[Reading text]
Dr. Arvind Vasavada, my guru and friend, my gentle, generous mentor from my seminary days, used to advise me and his analysands (counseling clients), “Be…
We greet the sun in the morning
We sigh good-bye at night
But the sun is always with us
Though to us, seems dark and bright.
It stands still, ‘tis we go spinning
Whirl our earth-flung way
Counting our days and our seasons
Living our life’s time away.
Our perspectives on time and life are limited. We fool ourselves by the immediate and the apparent, missing the interconnectedness of time and life. But we reorient ourselves to our longer and larger reality by dwelling on the truths of our temporal and special oneness. We are one; our earth is one.
This may sound abstract and remote, and while what I will describe here may be taken as metaphorical, it is rooted in the actual. Our actual situation is far more enduring and interconnected than we tend to realize.
This seems like a new day, and it is. Yesterday has gone and tomorrow has yet to come. This is our one unique Sunday, to be lived and finally left. But in actuality, this day is our one day. Since the beginning of the planet there has been only one ongoing day. The sun glows constantly. The earth spins in that glow and revolves around it. What seems to us a new day is really the one ongoing day through which we daily spin. The dawn seems to come to us and leave, but really, we come to it and pass through it. The sun seems to rise, pass over us, and set. But really we spin under it. The sunset seems to follow the sun down, but really, we spin through it as we turn towards the night. Ah, the night, far more ancient than the day, the night is our window on the vast, the older mother of our recent sun. Out there are her stars, denizens of her slow breath: out and in and out. Our one day may be billions of years old, but even it has its beginning and end, as surely, our beautiful planet earth will eventually spin back into the sun. Don’t worry about it yet, though. From our human perspective, we’ve all the time in the world.

[Excerpted records]
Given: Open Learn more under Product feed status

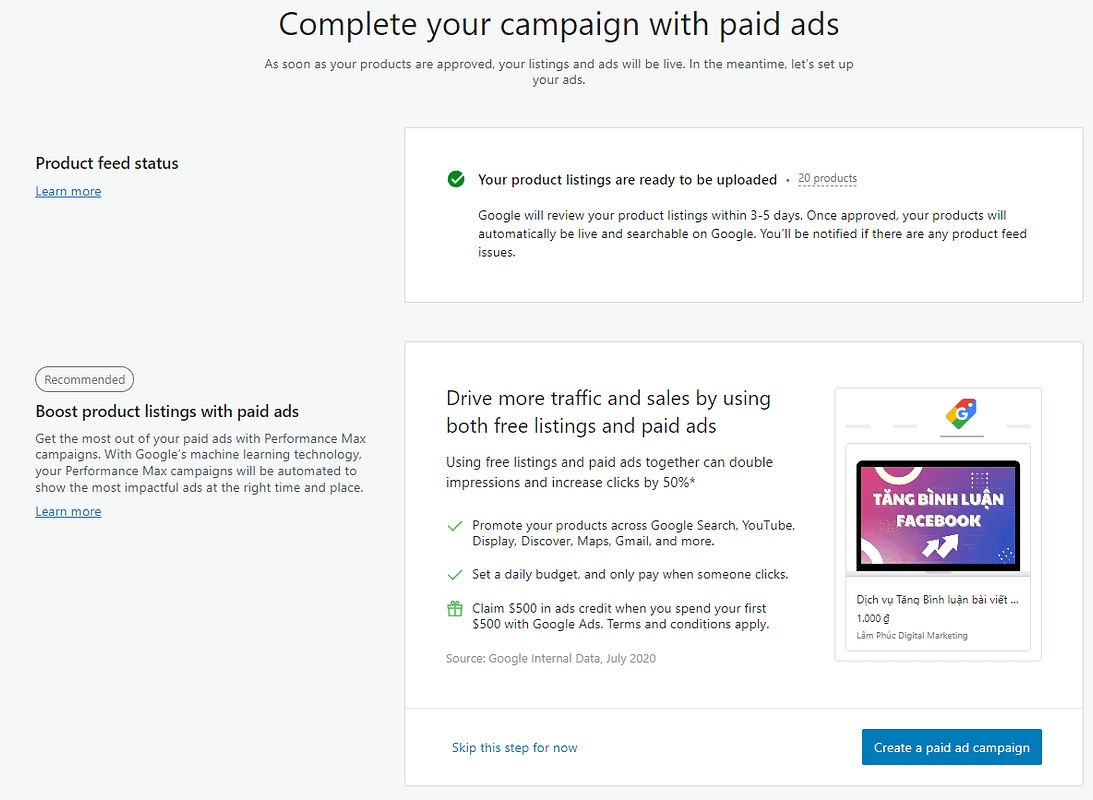Looking at the screenshot, I should point(68,191).
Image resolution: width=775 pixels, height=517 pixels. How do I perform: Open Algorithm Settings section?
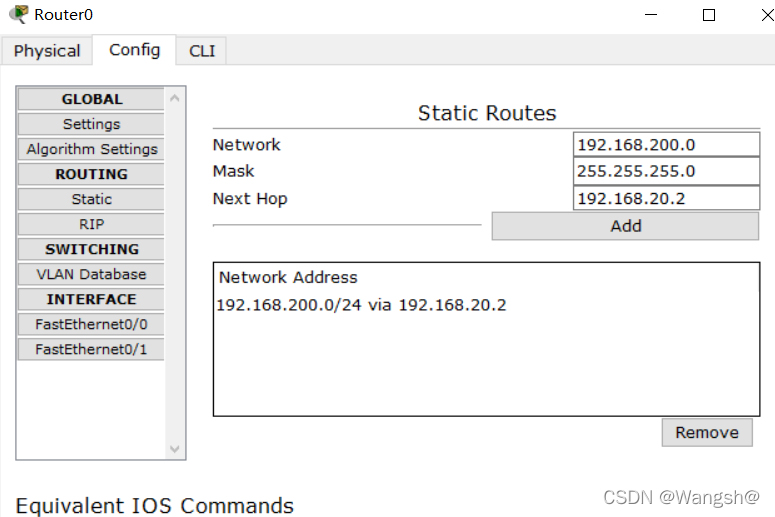tap(91, 149)
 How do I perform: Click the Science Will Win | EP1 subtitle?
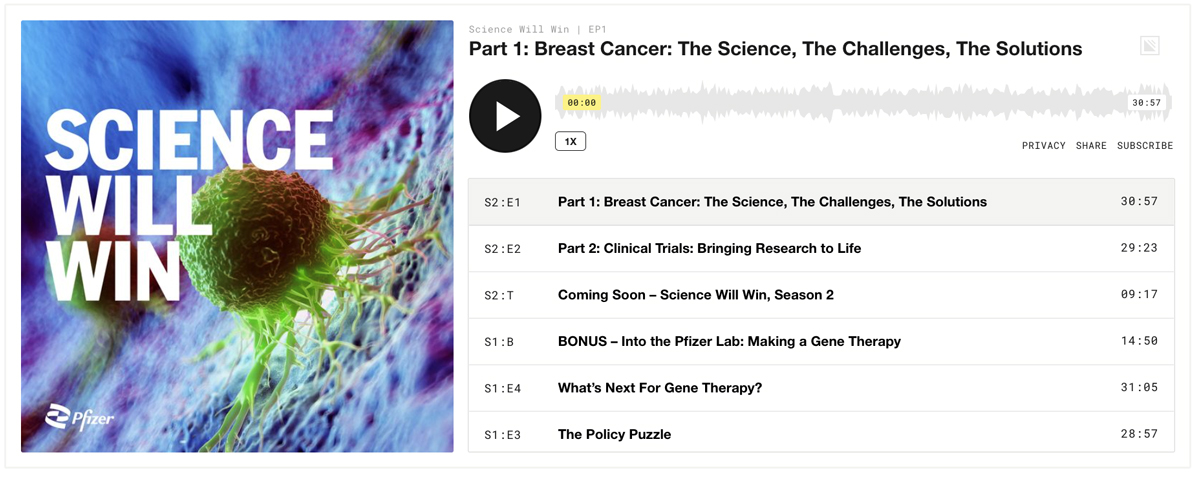pos(538,30)
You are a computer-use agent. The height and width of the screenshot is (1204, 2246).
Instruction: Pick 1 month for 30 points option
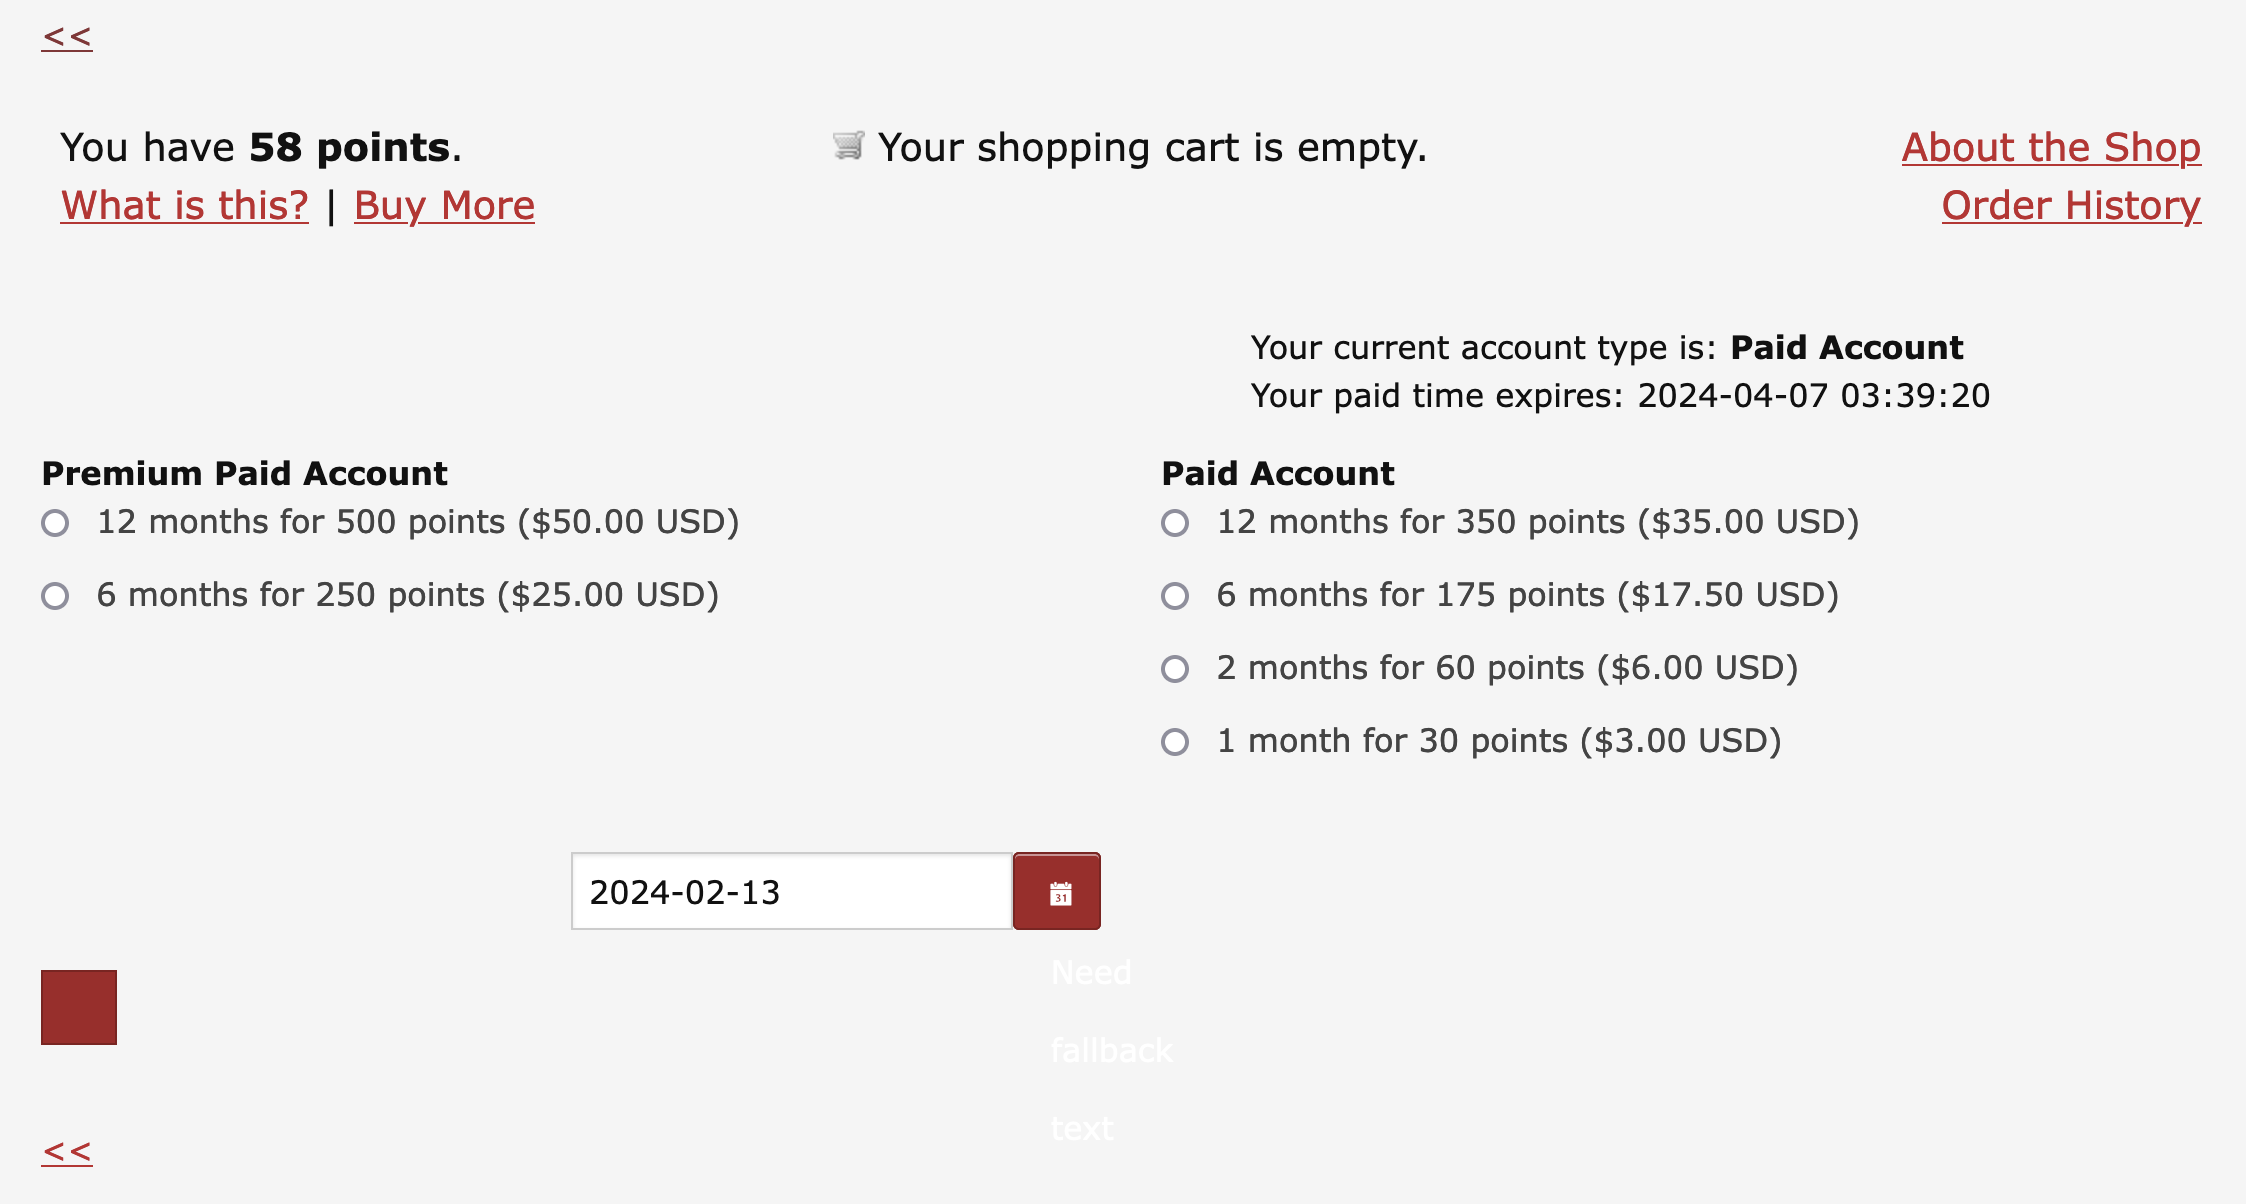pyautogui.click(x=1175, y=742)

[Written request 1] In the essay on the sun and time, how many days have there been since the beginning of the planet?
[Written request 2]
Decide whether each statement agrees with the essay on the sun and time, giving yes or no and quoting the words that decide it.
(a) The sun moves while the earth stays still.
(b) The night is older than the day.
(c) The planet earth will go on spinning forever.
[Written request 3] Pick up the essay on the sun and time after its final sentence, and continue writing it in the same voice.

[Task output 1] Only one ongoing day.

[Task output 2]
(a) No: "It stands still, ‘tis we go spinning"
(b) Yes: "the night, far more ancient than the day"
(c) No: "our beautiful planet earth will eventually spin back into the sun"

[Task output 3]
Our days seem numbered, and they are. Our numbers are puny to the life of our earth, but important to us. Absolute time may be sliced as briefly as a multi-billionth of a second or stretched beyond the drift of continents. But relative time matters greatly to the creatures perceiving it. Some insects live their entire life’s cycle in mere days. All the effort and drama of birth, change, breeding, and death opens worlds to them. Our lives are as the psalmist reminds, “three score and ten, or by reason of strength four score.” Life’s time seems long enough to accommodate a full life, yet even a long life ends. I once asked a hundred year old person whether that seemed like a long time. “Not once it’s gone,” he said, snapping his fingers.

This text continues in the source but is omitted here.